• [DATA FOR THE TASK]:
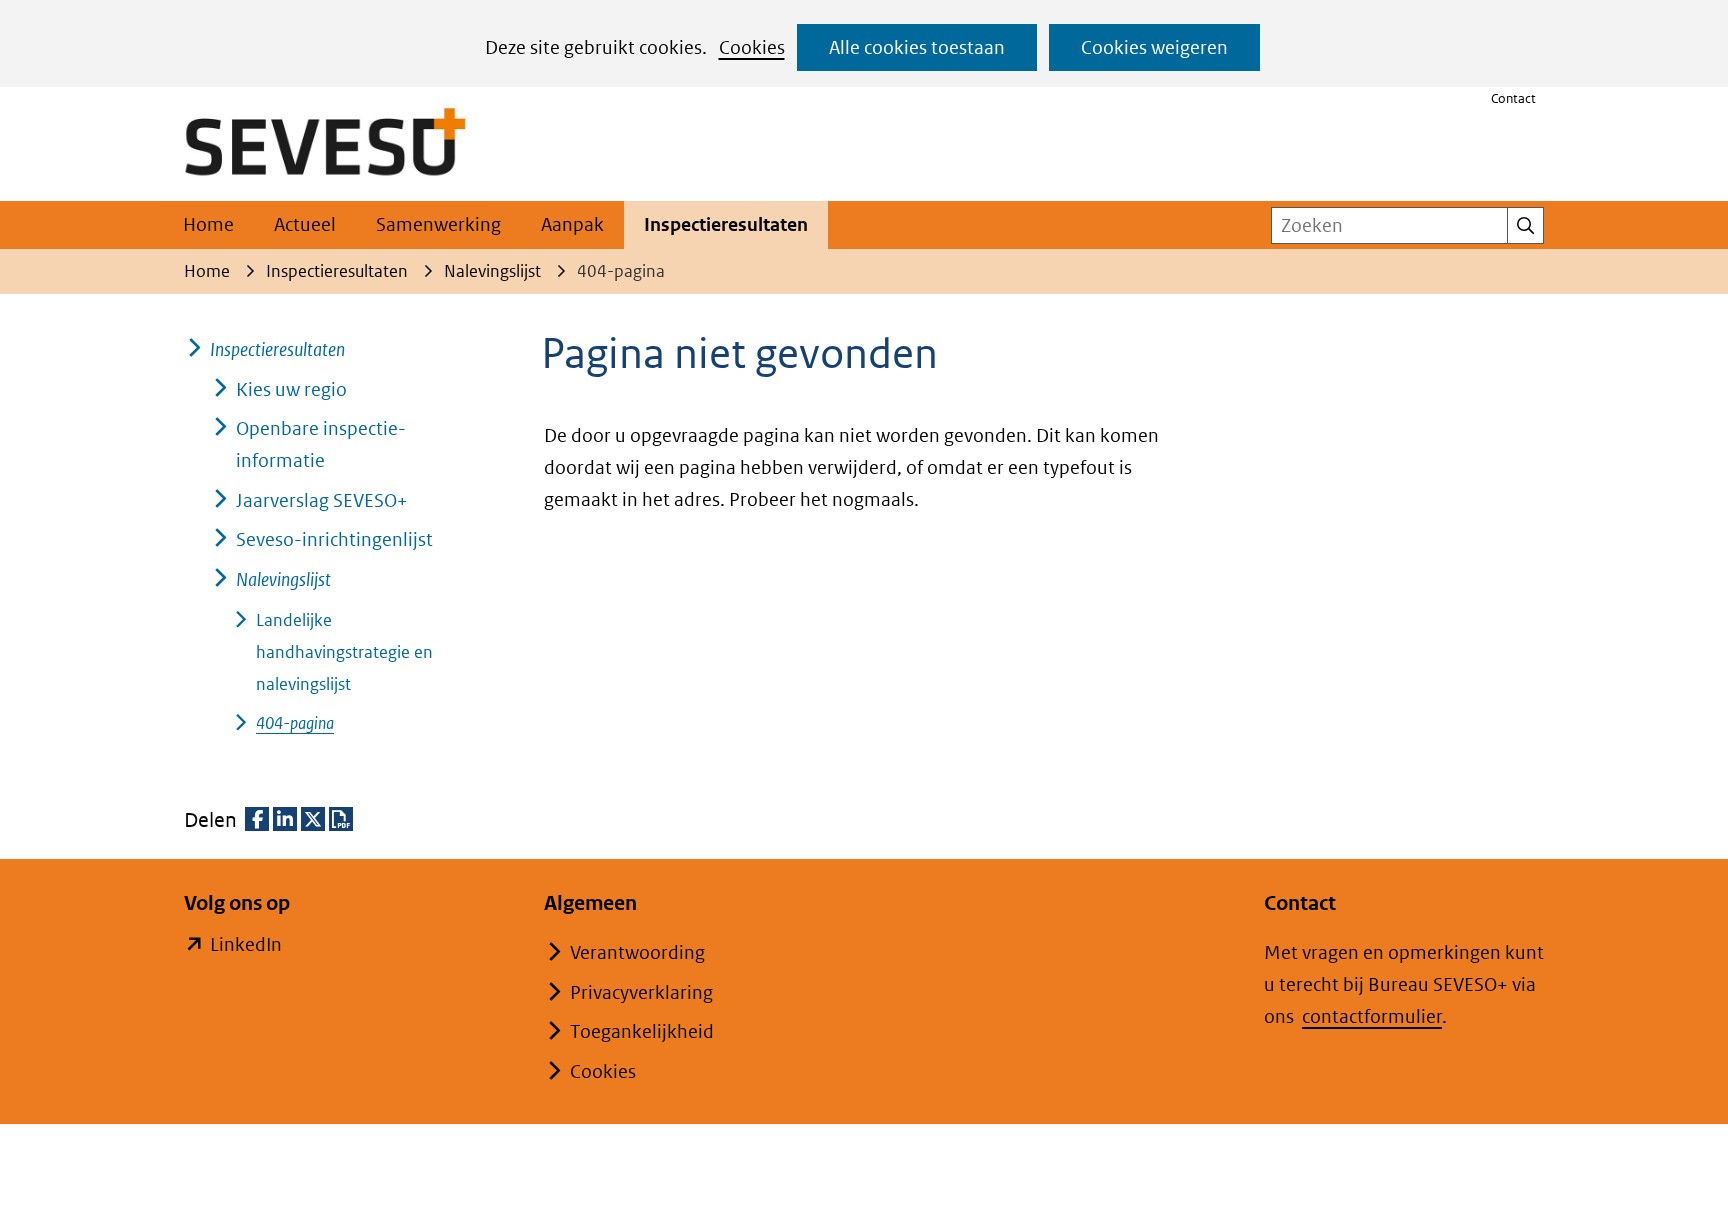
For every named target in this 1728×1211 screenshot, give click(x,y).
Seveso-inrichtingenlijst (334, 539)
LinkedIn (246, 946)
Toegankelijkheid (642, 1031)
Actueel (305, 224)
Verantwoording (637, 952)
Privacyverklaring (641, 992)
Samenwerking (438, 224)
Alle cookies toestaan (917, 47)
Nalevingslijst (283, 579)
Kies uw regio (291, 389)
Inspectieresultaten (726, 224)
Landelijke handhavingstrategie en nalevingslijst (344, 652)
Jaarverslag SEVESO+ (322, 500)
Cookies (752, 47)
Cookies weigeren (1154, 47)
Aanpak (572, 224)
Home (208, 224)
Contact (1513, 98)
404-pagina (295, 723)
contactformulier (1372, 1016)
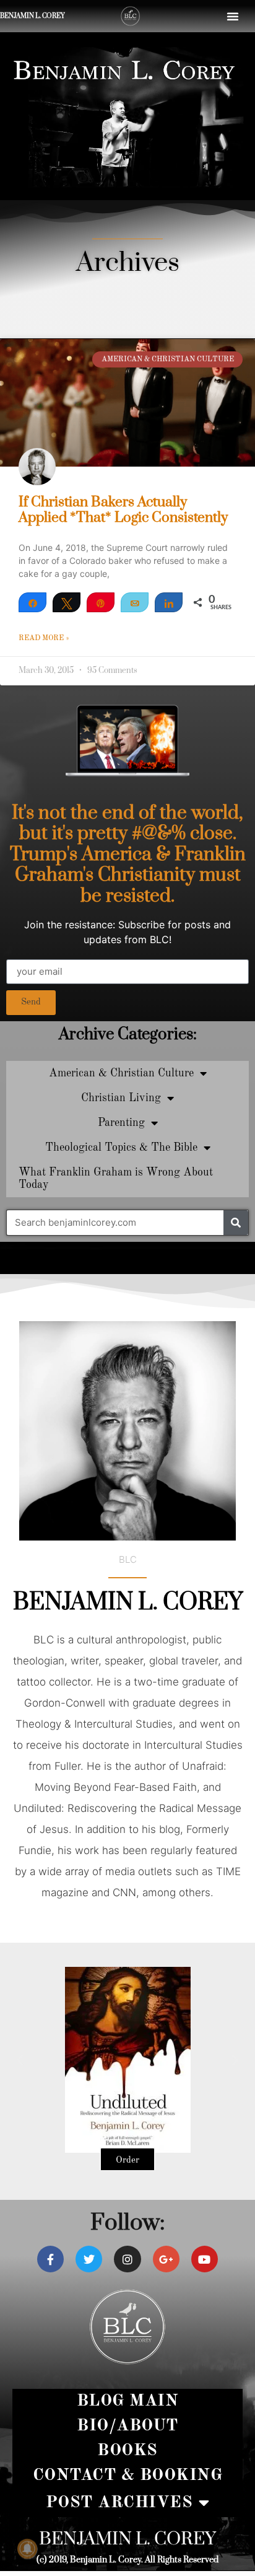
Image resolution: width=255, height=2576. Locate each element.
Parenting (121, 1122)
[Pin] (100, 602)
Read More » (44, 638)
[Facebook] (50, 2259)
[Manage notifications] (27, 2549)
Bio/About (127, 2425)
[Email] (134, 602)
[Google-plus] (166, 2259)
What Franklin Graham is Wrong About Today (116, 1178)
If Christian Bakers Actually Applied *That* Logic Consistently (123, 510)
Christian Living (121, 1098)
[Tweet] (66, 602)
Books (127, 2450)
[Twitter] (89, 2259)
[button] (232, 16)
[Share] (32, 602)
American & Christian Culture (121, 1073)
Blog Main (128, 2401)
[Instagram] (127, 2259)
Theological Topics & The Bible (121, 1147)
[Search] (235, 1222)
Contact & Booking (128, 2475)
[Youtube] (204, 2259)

• [TASK GOAL]: Skip every line before the one containing "[Twitter] (89, 2259)". Retype that line and the rest through the last one exactly as they stand in the listing.

• [SOLUTION]:
[Twitter] (89, 2259)
[button] (232, 16)
[Share] (32, 602)
American & Christian Culture (121, 1073)
Blog Main (128, 2401)
[Instagram] (127, 2259)
Theological Topics & The Bible (121, 1147)
[Search] (235, 1222)
Contact & Booking (128, 2475)
[Youtube] (204, 2259)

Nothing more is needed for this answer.